[Exercise goal] All of the entries below should be copied exactly as they appear.
---------- Exercise materials
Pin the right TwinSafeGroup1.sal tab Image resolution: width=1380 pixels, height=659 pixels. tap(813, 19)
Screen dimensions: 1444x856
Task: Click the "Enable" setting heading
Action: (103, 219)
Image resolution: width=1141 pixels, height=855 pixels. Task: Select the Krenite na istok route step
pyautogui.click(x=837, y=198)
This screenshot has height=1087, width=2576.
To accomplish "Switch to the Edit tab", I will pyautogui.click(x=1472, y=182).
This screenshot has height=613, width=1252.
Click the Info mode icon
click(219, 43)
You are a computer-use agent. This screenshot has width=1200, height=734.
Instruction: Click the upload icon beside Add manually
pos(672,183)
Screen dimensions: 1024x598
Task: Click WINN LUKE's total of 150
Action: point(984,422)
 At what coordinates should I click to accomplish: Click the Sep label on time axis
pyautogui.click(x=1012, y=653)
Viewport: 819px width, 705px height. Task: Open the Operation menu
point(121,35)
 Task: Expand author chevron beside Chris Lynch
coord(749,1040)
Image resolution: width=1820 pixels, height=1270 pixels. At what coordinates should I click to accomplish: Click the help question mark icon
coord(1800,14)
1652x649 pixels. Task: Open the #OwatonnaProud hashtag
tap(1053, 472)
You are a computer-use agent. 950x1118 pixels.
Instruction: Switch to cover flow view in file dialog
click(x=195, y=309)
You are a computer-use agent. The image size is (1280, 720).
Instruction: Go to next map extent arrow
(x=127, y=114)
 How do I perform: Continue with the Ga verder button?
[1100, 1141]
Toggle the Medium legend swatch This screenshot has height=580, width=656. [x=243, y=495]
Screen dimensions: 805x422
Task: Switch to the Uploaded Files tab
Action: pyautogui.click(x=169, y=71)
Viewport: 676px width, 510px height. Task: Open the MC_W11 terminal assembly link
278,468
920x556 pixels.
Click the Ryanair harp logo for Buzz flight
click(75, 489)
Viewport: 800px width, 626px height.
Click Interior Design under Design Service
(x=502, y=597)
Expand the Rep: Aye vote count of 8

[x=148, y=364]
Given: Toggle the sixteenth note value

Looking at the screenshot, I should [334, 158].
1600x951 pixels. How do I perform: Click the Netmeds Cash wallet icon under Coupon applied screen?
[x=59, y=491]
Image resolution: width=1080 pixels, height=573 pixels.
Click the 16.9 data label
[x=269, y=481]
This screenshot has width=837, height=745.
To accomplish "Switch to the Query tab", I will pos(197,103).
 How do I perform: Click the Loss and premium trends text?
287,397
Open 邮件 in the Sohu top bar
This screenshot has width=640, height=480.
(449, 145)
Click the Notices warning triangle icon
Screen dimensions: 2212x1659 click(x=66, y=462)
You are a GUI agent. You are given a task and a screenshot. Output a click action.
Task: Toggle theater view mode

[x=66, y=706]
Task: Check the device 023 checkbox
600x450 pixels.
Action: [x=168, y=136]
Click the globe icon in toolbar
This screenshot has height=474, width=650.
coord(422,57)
--------------------
[Solved problem]
Pin the right TwinSafeGroup1.sal tab Image resolution: width=1380 pixels, height=659 pixels. tap(813, 19)
Screen dimensions: 1444x856
Task: Click the "Enable" setting heading
Action: (103, 219)
Image resolution: width=1141 pixels, height=855 pixels. Task: Select the Krenite na istok route step
pyautogui.click(x=837, y=198)
This screenshot has height=1087, width=2576.
To accomplish "Switch to the Edit tab", I will pyautogui.click(x=1472, y=182).
This screenshot has height=613, width=1252.
Click the Info mode icon
click(219, 43)
You are a computer-use agent. This screenshot has width=1200, height=734.
Instruction: Click the upload icon beside Add manually
pos(672,183)
Screen dimensions: 1024x598
Task: Click WINN LUKE's total of 150
Action: point(984,422)
 At what coordinates should I click to accomplish: Click the Sep label on time axis
pyautogui.click(x=1012, y=653)
Viewport: 819px width, 705px height. Task: Open the Operation menu
point(121,35)
 Task: Expand author chevron beside Chris Lynch
coord(749,1040)
Image resolution: width=1820 pixels, height=1270 pixels. At what coordinates should I click to accomplish: Click the help question mark icon
coord(1800,14)
1652x649 pixels. Task: Open the #OwatonnaProud hashtag
tap(1053, 472)
You are a computer-use agent. 950x1118 pixels.
Instruction: Switch to cover flow view in file dialog
click(x=195, y=309)
You are a computer-use agent. The image size is (1280, 720).
Instruction: Go to next map extent arrow
(x=127, y=114)
 How do I perform: Continue with the Ga verder button?
[1100, 1141]
Toggle the Medium legend swatch This screenshot has height=580, width=656. [x=243, y=495]
Screen dimensions: 805x422
Task: Switch to the Uploaded Files tab
Action: pyautogui.click(x=169, y=71)
Viewport: 676px width, 510px height. Task: Open the MC_W11 terminal assembly link
278,468
920x556 pixels.
Click the Ryanair harp logo for Buzz flight
click(75, 489)
Viewport: 800px width, 626px height.
Click Interior Design under Design Service
(x=502, y=597)
Expand the Rep: Aye vote count of 8

[x=148, y=364]
Given: Toggle the sixteenth note value

Looking at the screenshot, I should [334, 158].
1600x951 pixels. How do I perform: Click the Netmeds Cash wallet icon under Coupon applied screen?
[x=59, y=491]
Image resolution: width=1080 pixels, height=573 pixels.
Click the 16.9 data label
[x=269, y=481]
This screenshot has width=837, height=745.
To accomplish "Switch to the Query tab", I will pos(197,103).
 How do I perform: Click the Loss and premium trends text?
287,397
Open 邮件 in the Sohu top bar
This screenshot has width=640, height=480.
(449, 145)
Click the Notices warning triangle icon
Screen dimensions: 2212x1659 click(x=66, y=462)
You are a GUI agent. You are given a task and a screenshot. Output a click action.
Task: Toggle theater view mode

[x=66, y=706]
Task: Check the device 023 checkbox
600x450 pixels.
Action: [x=168, y=136]
Click the globe icon in toolbar
This screenshot has height=474, width=650.
coord(422,57)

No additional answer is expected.